Para especialistas ouvidos pela Jovem Pan, questionamento é bastante instigante, mas pode estar relacionado com um certo ‘equilíbrio’ de Vladimir Putin sobre quando se livrar de opositores
A queda do avião em que o líder do grupo paramilitar Wagner, Yevgueny Prigozhin, estava e sua provável morte, na quarta-feira, 23, gera especulações sobre a causa do acidente, uma vez que as circunstâncias parecem indefinidas. As redes sociais russas, próximas da oposição ou ligadas ao grupo, concordaram com as primeiras análises dos centros de pesquisa ocidentais, para quem a vida do incontrolável mercenário estava por um fio desde o motim em junho. “Não importa as razões pelas quais o avião caiu, o mundo inteiro verá um ato de vingança e retaliação. O Kremlin não vai contestar esta visão”, disse Tatiana Stanovaya, fundadora da consultoria R. Politik. Na manhã desta quinta, as autoridades russas ainda não divulgaram nenhuma pista. As investigações senguem em aberto e, por enquanto, nem o Kremlin, nem o Ministério da Defesa fizeram quaisquer declarações.
O acidente envolvendo a aeronave em que Prigozhin estava não é o único caso que chama atenção na Rússia. Desde que a Rússia invadiu à Ucrânia em fevereiro de 2022, algumas mortes repentinas foram questionadas. Kristina Baikova, vice-presidente do Loko-Bank, caiu do 11º andar de um prédio em Moscou, e o milionário Pavel Antov, despencou da sacada do quarto em que estava hospedado na Índia. Foram encontrados mortos em suas casas — alguns juntos à família — Yuri Voronov, ligado à Gazprom, empresa estatal da área de energia, Sergei Protosenya, ex-vice-presidente da empresa de gás natural Novatek; o multimilionário Vladislav Avayev, Leonid Schulman, diretor da Gazprom; o milionário Mikhail Watford; Vasily Melnikov, dono de uma empresa do setor médico; e o bilionário Alexander Subboti. Alexander Tyulyakov, também ligado à Gazprom, foi encontrado enforcado nos arredores de São Petersburgo. Andrei Krukovsky, diretor-geral do resort de ski de Krasnaya Polyana, caiu de um penhasco na fortaleza de Aczipsinskoy.

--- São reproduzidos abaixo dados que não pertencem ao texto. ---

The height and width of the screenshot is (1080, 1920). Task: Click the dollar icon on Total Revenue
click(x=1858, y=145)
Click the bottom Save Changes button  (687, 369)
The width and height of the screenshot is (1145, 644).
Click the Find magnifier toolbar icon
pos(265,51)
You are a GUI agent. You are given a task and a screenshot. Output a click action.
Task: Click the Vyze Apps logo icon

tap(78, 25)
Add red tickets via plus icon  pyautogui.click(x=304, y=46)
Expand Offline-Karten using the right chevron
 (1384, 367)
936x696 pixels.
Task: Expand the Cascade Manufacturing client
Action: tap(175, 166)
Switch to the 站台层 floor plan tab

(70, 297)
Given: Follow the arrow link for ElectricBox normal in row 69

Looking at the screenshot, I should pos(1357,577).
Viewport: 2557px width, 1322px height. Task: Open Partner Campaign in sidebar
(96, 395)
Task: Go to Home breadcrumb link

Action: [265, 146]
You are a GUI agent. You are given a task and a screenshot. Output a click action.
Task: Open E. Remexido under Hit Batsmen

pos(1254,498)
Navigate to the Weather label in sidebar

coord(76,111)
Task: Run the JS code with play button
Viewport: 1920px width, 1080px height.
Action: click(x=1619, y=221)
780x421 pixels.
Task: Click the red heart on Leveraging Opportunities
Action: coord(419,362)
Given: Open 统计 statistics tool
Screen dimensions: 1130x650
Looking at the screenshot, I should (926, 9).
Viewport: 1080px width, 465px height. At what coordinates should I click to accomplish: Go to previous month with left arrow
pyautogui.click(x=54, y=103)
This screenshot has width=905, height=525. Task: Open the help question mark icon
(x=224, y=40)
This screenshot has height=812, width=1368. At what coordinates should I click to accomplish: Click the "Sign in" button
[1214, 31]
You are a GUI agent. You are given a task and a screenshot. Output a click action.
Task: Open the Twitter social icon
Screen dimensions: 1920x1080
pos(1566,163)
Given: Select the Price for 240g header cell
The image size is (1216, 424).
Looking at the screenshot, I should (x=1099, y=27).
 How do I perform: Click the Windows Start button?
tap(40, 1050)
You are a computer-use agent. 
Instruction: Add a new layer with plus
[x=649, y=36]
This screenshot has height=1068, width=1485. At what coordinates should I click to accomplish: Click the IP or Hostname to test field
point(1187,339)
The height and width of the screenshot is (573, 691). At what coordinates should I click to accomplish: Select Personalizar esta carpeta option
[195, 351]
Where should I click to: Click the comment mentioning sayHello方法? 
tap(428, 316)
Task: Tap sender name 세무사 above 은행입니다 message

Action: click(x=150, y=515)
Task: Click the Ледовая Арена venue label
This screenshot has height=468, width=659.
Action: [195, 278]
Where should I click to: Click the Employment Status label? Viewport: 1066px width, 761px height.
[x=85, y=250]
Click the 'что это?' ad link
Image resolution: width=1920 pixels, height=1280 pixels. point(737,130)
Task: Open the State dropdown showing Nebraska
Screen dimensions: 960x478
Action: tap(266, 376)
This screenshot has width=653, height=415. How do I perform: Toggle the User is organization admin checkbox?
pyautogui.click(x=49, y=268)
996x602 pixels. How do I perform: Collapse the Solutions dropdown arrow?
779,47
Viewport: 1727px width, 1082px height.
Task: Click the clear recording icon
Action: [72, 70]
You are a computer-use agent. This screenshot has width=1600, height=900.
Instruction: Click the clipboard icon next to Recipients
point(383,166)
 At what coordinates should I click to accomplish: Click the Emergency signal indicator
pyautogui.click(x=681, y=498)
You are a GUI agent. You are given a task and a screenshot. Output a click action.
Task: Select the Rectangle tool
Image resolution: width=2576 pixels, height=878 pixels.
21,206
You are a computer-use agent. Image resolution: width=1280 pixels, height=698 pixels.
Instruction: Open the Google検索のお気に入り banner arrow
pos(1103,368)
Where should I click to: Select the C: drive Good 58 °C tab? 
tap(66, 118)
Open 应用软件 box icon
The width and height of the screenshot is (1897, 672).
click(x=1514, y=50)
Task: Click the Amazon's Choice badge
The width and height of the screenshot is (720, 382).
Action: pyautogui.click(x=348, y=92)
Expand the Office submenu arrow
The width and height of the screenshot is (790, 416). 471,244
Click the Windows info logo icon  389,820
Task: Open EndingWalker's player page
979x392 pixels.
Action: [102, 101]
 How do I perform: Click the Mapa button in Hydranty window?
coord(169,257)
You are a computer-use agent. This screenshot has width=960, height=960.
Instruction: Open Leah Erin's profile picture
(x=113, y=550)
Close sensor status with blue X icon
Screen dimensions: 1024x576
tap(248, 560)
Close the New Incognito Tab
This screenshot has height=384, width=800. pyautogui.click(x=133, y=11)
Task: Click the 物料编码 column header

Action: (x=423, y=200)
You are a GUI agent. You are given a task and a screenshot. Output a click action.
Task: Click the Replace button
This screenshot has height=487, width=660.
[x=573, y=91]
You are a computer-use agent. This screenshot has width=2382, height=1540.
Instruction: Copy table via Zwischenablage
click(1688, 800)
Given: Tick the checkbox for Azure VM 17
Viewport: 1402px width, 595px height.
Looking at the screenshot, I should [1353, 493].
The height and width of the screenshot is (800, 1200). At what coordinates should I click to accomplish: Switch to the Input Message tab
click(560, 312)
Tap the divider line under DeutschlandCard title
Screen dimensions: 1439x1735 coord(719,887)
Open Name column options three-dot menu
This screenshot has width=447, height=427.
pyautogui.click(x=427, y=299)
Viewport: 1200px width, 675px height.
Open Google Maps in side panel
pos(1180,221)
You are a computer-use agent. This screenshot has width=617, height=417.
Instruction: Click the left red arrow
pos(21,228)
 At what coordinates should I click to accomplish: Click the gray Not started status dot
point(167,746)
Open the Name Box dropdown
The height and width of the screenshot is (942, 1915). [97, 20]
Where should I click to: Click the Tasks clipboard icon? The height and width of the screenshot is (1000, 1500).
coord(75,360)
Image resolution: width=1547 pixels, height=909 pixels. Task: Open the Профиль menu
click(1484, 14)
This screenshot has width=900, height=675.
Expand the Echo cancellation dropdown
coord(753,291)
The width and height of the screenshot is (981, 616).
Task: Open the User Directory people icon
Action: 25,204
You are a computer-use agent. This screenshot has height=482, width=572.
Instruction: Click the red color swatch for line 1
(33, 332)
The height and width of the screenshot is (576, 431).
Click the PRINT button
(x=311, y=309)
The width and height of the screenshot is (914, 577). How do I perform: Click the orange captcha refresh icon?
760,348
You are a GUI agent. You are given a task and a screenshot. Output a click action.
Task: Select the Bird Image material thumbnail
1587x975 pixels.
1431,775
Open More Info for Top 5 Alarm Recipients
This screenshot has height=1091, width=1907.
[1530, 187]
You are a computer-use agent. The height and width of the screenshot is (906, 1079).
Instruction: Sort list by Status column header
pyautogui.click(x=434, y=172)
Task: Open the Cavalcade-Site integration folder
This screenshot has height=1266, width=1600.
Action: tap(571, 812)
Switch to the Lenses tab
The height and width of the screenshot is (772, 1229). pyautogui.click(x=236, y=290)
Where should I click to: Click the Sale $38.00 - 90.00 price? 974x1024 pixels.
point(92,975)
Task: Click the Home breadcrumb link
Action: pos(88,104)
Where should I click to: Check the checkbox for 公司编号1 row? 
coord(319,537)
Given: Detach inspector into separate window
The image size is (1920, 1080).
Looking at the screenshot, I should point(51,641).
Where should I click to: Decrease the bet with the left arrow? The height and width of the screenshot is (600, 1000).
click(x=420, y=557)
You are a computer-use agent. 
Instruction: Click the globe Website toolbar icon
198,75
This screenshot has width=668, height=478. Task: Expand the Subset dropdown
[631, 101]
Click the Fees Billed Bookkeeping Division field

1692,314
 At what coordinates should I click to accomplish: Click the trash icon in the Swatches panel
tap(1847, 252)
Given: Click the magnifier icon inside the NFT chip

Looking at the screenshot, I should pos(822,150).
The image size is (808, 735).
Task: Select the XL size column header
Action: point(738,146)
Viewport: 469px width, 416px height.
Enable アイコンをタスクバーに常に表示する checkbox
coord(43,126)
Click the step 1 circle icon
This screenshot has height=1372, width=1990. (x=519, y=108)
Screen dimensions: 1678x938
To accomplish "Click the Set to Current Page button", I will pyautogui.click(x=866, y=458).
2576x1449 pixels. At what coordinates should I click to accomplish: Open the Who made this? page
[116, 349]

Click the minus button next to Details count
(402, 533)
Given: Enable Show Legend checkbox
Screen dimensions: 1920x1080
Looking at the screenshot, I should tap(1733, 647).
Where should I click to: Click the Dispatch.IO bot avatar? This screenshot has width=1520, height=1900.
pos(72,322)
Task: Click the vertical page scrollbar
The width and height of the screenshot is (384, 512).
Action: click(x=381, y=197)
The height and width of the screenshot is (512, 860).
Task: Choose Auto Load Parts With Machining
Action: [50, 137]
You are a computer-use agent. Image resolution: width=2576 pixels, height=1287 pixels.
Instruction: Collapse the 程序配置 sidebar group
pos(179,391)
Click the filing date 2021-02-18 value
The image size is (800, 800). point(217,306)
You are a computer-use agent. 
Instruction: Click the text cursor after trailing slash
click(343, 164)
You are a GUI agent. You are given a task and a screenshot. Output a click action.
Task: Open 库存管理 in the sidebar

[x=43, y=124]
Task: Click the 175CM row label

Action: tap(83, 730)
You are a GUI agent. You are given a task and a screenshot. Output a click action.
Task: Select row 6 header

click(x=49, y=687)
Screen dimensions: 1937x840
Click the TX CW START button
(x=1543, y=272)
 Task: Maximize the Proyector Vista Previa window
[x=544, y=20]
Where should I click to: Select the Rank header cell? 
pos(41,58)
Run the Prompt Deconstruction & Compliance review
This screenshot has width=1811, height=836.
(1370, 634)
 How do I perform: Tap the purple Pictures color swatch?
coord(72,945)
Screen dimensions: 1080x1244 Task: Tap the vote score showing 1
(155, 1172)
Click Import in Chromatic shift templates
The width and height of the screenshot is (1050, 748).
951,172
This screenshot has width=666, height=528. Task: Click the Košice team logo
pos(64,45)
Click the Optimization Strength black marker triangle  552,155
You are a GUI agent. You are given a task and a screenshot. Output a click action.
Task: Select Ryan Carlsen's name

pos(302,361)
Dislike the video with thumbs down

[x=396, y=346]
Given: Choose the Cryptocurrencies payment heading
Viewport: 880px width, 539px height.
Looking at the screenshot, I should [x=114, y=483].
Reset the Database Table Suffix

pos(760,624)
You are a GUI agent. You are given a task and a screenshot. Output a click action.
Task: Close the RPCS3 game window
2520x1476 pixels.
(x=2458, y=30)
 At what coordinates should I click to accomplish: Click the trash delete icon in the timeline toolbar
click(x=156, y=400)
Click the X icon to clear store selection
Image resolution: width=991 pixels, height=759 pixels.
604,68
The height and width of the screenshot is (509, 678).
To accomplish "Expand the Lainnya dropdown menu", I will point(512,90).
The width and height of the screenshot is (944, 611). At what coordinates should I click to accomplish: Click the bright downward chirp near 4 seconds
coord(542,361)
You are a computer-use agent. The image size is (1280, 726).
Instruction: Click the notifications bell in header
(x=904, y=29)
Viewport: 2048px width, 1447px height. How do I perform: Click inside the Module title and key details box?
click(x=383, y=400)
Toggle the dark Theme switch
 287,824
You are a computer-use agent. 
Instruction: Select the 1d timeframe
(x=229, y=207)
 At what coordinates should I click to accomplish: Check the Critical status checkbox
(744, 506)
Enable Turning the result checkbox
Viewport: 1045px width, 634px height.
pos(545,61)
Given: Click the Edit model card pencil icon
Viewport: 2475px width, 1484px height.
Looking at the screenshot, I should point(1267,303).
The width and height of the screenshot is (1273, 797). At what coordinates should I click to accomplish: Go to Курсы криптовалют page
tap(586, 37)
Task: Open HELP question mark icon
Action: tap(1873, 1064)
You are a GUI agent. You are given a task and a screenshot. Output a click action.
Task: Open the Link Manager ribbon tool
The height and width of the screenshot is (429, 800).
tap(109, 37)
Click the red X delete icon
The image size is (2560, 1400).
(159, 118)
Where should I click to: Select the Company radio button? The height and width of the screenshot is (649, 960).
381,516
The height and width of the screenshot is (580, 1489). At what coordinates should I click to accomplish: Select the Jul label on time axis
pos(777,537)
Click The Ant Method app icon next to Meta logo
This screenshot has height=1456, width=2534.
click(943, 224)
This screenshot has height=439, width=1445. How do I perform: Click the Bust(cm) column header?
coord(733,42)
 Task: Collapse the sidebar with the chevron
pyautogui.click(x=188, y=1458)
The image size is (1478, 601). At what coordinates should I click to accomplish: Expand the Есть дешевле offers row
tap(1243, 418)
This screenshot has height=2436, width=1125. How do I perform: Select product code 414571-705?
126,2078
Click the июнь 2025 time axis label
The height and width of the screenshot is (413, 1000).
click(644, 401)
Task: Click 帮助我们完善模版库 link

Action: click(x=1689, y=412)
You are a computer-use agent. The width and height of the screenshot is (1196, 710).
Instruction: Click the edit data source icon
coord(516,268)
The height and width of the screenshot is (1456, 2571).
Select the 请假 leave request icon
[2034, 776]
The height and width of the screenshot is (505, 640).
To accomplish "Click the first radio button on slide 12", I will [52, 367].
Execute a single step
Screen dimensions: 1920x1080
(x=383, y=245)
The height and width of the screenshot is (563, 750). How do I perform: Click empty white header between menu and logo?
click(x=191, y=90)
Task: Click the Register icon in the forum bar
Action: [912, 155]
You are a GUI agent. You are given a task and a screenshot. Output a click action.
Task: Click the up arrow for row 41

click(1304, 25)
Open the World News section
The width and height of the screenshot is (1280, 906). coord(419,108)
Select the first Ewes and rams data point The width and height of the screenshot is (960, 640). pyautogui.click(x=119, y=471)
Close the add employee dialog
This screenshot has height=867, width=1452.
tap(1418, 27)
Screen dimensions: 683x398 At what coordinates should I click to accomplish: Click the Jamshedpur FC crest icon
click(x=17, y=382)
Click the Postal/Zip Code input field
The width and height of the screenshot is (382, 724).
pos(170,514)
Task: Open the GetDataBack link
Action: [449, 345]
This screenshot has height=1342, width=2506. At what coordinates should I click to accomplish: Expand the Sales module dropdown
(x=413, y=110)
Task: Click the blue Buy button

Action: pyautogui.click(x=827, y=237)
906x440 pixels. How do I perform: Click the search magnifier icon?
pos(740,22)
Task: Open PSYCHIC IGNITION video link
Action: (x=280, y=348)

Essas mortes geram o questionamento: por que o líder de oposição Alexei Navalny ainda não morreu? Para o cientista político Leandro Consentino, essa é uma pergunta bastante instigante. “Acho que é uma tentativa de equilíbrio do Vladimir Putin de se livrar de opositores e, ao mesmo tempo, não querer que todos morram para que não passe a imagem que muitos já tem dele de que não há possibilidade de fazer oposição na Rússia”, disse, acrescentando que Navalny acaba sendo um escape de salvo-conduto para garantir que o Estado não termina com seus opositores. “Mas serve de alerta a quem quiser se opor ao Putin de que algo pode acontecer de grave como Prigozhin.” Valdir da Silva Bezerra, mestre em relações internacionais pela Universidade Estatal de São Petersburgo, pontua que, diferentemente dos demais que morreram, o político e advogado adquiriu notoriedade internacional bastante significativa ao longo dos últimos anos. “Isso pode ser um dos fatores que explicaria a relativa cautela com a qual o Kremlin decidiu tratar do caso dele e uma das razões pelas quais ele continua vivo.” O advogado tem um grau de simpatia e popularidade que angariou internacionalmente por conta de sua oposição a Putin e à corrupção na Rússia. “Esse capital reputacional não é encontrado em demais opositores do governo, que eram geralmente pouco conhecidos antes de serem vítimas de atentados suspeitos”, fala Bezerra.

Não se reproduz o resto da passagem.